— SOURCE DOCUMENT —

Extended: Datastream 7i Extended is a front-end user interface offering pure Java-based screen design.  With intuitive operational characteristics afforded by Java strengths, Datastream 7i Extended provides for a greater speed of operation not traditionally found in Internet applications.  In addition, Datastream 7i Extended includes Web Services, which connect customer-selected portions of Datastream 7i to external applications for independent operations.

 

 

 

Fleet Management: The fleet module includes Vehicle Maintenance Reporting System (VMRS) codes and additional custom fields that are tailored to fleet management. The Fleet module enables transportation companies to process warranty claims, manage tires and fuel, and improve vehicle performance through preventive maintenance efficiently.

 

 

 

Inspection Management: This feature manages inspection tasks, timed either by pre-determined intervals or through the use of Risk Based Inspections (RBI).  The inspection module also offers an open-ended set of functions for specialized inspection requirements typically associated with corrosion management, vibration analysis, and calibration management of equipment and machinery.  Inspections can be triggered by user-defined thresholds that alert users if certain parameters are met.

— PROVIDED DATA —
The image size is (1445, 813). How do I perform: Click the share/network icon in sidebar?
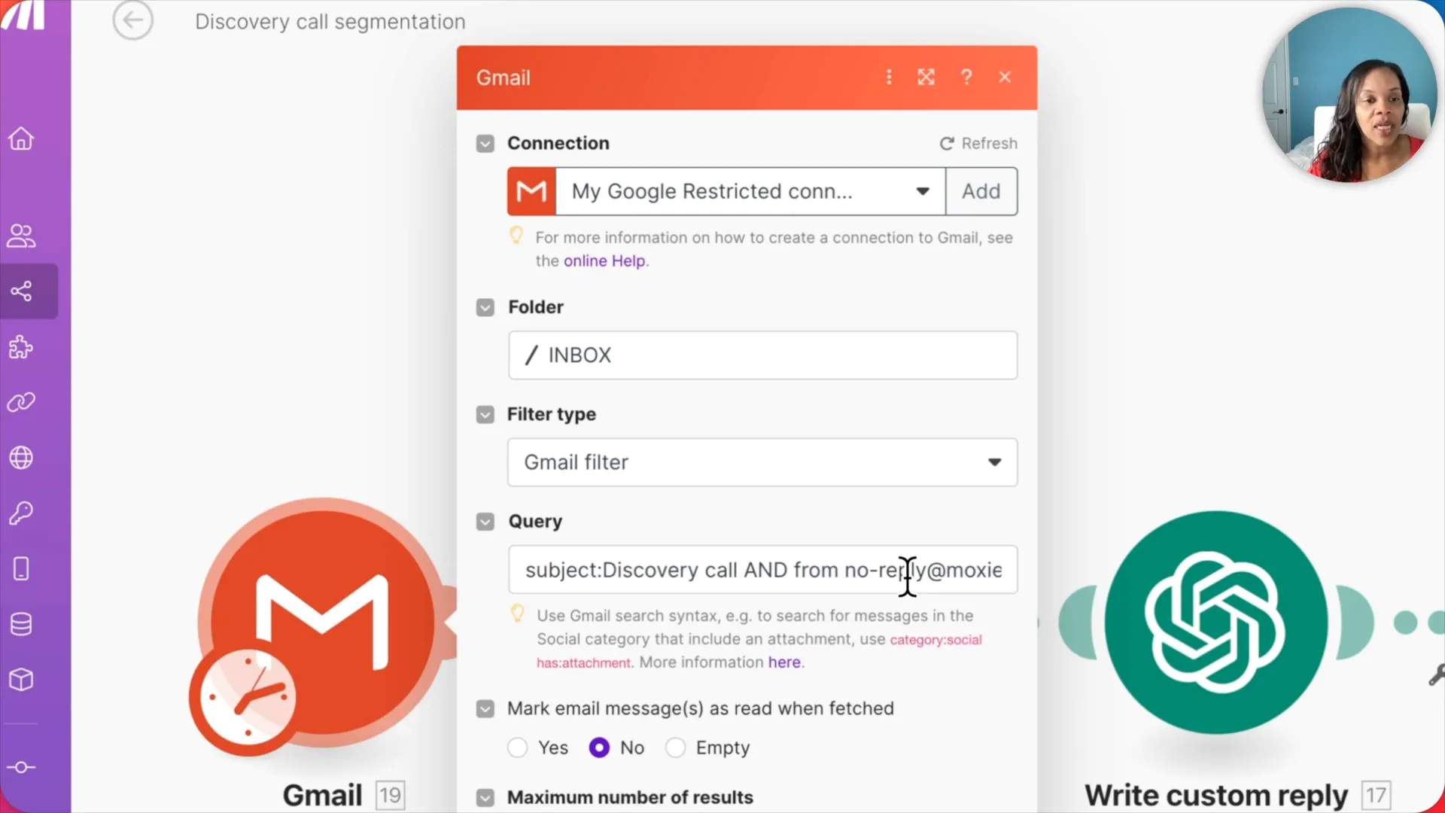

— EXERCISE DETAILS —
From the Datastream 7i description above, return the passage that begins at the words "Extended: Datastream 7i" and stops after the words "for independent operations.", copied word for word.

— ANSWER FOR THIS EXERCISE —
Extended: Datastream 7i Extended is a front-end user interface offering pure Java-based screen design.  With intuitive operational characteristics afforded by Java strengths, Datastream 7i Extended provides for a greater speed of operation not traditionally found in Internet applications.  In addition, Datastream 7i Extended includes Web Services, which connect customer-selected portions of Datastream 7i to external applications for independent operations.